Ainsi se trouve mis en évidence le lien intime qui réunit démocratie et désobéissance : seules les dictatures sont capables de venir à bout (momentanément) des désobéisseurs, en les disqualifiant en délinquants de droit commun, malades mentaux ou inadaptés sociaux. La démocratie, elle, ne peut que faire place à la désobéissance comme ultime garantie contre les dérives des pouvoirs en place.

Faudrait-il pour autant instaurer un « droit à la désobéissance » ? Cette notion relève de l'aporie. C'est d'une manière plus subtile qu'il faut faire place à la désobéissance, en commençant par lui reconnaître sa valeur d'acte politique, dès lors qu'elle s'inscrit dans une démarche collective, publique, visant à faire réexaminer des décisions posant problème au regard de valeurs essentielles.


Une valeur d'alerte

Acte politique, la désobéissance civile a valeur d'alerte : plutôt que de s'en affliger, il faut remonter aux raisons pour lesquelles la légalité n'est plus synonyme de légitimité. Ce peut être parce que les pouvoirs en place s'obstinent dans la méconnaissance de droits et libertés essentiels.
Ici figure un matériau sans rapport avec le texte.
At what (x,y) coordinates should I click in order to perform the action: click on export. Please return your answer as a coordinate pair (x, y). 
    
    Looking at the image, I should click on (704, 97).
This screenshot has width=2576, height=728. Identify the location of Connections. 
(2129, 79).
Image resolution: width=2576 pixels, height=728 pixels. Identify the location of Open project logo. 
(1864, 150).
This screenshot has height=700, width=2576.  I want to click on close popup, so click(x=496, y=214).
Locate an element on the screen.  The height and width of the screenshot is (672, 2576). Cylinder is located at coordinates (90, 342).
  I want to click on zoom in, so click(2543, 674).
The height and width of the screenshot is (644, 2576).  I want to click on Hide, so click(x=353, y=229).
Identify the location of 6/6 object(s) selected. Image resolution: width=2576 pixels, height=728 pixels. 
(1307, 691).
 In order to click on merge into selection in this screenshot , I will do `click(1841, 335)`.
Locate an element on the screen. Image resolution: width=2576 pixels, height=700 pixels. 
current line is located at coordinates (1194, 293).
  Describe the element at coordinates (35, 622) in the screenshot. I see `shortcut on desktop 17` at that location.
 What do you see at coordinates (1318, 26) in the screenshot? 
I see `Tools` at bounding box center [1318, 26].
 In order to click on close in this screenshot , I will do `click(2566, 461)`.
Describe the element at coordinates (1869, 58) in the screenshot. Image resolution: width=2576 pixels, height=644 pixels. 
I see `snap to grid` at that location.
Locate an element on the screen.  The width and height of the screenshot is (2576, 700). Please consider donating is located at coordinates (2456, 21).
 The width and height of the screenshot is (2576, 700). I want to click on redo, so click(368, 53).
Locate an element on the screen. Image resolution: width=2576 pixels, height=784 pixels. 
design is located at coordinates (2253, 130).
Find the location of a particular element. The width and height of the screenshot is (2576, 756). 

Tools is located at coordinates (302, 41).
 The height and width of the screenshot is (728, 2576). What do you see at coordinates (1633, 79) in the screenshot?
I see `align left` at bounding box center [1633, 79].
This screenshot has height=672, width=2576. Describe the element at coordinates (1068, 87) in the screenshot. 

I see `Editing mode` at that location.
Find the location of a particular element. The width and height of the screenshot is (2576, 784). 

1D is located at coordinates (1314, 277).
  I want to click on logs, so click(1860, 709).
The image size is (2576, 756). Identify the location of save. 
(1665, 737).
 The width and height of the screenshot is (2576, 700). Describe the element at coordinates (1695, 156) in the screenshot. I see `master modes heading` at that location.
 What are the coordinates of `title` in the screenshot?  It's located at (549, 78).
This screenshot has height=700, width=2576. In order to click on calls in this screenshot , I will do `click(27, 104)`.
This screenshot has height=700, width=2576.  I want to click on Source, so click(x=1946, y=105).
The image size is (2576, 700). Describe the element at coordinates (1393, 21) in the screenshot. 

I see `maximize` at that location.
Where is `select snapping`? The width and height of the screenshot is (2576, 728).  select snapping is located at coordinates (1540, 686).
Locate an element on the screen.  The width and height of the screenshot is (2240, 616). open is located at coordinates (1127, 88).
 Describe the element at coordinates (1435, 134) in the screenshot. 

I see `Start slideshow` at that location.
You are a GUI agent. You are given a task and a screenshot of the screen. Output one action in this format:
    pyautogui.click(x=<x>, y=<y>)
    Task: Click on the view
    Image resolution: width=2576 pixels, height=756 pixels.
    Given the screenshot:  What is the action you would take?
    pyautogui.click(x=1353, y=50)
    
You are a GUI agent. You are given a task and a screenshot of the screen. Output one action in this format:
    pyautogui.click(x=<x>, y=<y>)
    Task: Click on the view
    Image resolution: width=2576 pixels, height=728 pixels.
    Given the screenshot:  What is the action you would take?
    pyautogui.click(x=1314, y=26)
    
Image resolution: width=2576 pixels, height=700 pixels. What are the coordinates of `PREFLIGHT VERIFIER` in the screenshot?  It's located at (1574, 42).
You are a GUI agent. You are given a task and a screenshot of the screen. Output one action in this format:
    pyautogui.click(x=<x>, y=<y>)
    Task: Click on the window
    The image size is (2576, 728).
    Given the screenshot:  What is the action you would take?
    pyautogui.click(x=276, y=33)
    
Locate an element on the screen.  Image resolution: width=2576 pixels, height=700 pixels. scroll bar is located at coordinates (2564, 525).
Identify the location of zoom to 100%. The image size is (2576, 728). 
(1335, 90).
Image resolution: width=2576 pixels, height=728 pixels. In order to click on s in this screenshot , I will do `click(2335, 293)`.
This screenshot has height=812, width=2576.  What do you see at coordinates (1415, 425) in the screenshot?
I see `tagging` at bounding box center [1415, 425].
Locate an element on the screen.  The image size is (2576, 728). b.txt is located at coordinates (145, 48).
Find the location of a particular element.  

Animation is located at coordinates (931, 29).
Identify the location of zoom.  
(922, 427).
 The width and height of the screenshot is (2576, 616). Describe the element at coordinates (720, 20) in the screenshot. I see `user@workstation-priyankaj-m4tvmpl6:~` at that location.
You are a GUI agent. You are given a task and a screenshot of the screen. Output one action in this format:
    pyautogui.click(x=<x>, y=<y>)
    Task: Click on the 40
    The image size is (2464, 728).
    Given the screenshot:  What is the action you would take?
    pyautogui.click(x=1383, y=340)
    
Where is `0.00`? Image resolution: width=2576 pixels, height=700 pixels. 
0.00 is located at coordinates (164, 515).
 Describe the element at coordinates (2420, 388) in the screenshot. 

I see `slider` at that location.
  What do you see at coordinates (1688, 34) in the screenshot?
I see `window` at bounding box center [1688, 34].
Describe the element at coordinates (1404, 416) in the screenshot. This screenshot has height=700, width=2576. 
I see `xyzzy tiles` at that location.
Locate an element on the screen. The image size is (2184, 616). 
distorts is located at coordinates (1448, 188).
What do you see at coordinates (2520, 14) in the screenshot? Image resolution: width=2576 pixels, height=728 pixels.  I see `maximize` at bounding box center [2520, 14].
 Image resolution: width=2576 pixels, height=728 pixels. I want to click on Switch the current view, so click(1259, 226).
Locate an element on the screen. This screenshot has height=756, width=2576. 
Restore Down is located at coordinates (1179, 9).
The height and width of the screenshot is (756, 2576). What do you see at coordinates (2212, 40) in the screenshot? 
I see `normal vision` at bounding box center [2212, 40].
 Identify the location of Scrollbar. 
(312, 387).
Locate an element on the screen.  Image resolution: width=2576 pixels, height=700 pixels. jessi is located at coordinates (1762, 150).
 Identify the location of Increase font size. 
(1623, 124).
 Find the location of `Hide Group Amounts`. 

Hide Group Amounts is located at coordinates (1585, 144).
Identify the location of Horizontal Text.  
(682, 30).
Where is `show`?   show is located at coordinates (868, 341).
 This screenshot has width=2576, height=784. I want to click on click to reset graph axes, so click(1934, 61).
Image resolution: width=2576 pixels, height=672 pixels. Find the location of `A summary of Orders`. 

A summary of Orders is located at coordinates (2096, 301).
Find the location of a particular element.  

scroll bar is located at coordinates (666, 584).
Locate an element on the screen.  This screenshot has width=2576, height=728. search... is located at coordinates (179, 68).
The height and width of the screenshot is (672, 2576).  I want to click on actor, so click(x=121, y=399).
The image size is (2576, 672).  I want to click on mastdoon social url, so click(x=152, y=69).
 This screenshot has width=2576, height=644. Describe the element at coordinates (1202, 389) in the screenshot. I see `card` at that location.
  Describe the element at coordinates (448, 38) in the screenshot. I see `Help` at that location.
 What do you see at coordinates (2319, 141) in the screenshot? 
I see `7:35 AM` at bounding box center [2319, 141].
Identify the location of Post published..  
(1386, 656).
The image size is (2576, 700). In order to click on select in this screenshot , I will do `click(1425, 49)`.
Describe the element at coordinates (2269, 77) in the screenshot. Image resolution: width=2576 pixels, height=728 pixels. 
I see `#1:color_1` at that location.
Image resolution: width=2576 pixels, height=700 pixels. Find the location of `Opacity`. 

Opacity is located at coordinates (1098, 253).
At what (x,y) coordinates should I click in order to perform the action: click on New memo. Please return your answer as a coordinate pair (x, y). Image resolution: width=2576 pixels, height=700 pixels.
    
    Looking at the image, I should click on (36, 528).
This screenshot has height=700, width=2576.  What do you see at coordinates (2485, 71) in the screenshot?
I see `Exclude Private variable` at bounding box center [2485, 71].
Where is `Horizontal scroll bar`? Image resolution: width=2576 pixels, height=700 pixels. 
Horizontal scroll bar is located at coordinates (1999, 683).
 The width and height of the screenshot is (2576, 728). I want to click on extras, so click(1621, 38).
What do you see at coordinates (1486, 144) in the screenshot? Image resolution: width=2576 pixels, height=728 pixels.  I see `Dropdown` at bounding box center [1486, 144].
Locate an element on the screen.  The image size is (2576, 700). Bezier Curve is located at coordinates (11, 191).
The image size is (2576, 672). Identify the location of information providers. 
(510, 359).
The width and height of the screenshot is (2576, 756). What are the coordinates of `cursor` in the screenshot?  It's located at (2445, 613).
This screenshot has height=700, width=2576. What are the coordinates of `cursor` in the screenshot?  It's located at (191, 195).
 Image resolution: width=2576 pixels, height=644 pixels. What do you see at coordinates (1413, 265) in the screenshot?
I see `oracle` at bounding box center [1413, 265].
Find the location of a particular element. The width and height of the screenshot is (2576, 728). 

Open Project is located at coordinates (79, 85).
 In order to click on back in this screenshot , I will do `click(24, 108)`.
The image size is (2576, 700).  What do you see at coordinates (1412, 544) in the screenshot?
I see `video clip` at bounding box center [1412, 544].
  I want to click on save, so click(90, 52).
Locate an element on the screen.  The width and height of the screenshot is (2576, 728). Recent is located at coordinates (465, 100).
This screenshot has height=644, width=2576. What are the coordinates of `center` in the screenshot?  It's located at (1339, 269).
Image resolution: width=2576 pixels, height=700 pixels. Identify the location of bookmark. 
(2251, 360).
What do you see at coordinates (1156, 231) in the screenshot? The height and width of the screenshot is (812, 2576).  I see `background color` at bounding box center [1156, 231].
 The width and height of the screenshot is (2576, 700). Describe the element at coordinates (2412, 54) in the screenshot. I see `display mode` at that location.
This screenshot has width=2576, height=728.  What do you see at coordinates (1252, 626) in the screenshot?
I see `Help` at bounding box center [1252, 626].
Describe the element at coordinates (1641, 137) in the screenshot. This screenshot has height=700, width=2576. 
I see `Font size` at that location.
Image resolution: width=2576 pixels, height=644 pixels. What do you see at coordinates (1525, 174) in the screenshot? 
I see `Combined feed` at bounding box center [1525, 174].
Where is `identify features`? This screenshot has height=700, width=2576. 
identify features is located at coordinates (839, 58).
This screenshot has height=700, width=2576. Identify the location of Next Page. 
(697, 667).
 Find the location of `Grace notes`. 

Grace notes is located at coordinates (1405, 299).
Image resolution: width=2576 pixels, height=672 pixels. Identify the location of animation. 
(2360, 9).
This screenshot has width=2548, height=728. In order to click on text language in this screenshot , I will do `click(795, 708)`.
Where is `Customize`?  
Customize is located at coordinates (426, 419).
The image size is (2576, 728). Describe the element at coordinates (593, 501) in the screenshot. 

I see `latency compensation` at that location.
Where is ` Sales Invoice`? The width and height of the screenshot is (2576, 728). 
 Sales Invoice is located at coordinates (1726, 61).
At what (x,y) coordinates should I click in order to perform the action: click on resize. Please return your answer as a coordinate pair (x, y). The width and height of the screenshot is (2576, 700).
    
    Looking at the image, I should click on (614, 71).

Ce peut être aussi parce qu'une certaine conception « gestionnaire » de l'action publique se traduit pour les professionnels concernés par des exigences en complète contradiction avec l'idée qu'ils se font de leur métier et du service qu'ils ont à rendre.

Que cela plaise ou non, la désobéissance fait désormais partie du large spectre des rapports qu'établit le citoyen avec les pouvoirs : du vote à l'insurrection, en passant par l'abstention, la pétition, la manifestation, la grève... Conséquence incontournable : l'acceptabilité des décisions publiques ne va plus de soi. Elle est chaque fois à construire, méthodiquement, en travaillant à obtenir l'assentiment des parties prenantes, en amont de la décision plutôt qu'en aval, et par le partage du sens plutôt que par une « pédagogie » ou une « communication » à sens unique, insupportables à des acteurs sociaux adultes.